** BEGIN RECORDS PROVIDED **
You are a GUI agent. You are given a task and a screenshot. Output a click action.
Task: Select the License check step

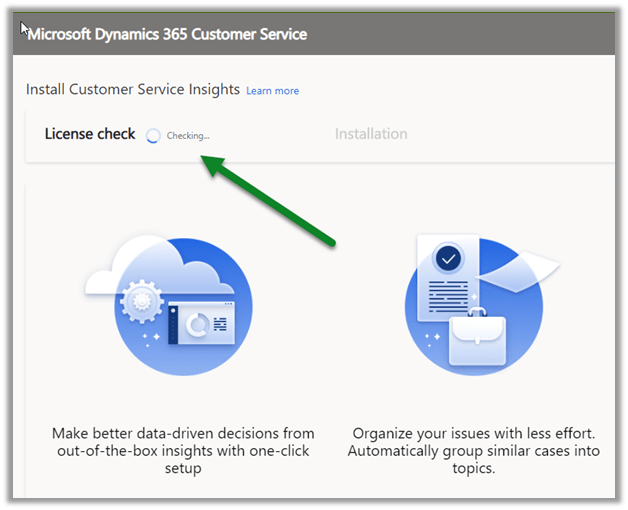90,134
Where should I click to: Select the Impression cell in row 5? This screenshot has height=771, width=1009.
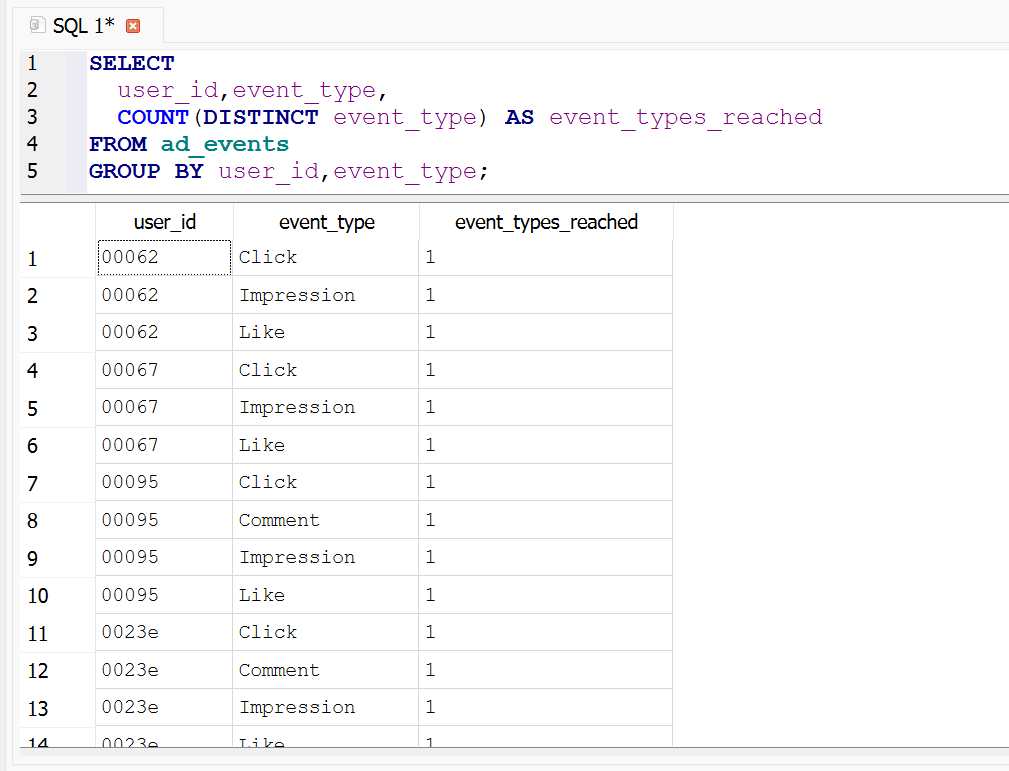[x=297, y=407]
** END RECORDS PROVIDED **
REQUIRED TASK: Can you copy the material above word for word, leaving the pictures out?

REPLY TO THE EXERCISE:
You are a GUI agent. You are given a task and a screenshot. Output a click action.
Task: Select the License check step

90,134
Where should I click to: Select the Impression cell in row 5? This screenshot has height=771, width=1009.
[x=297, y=407]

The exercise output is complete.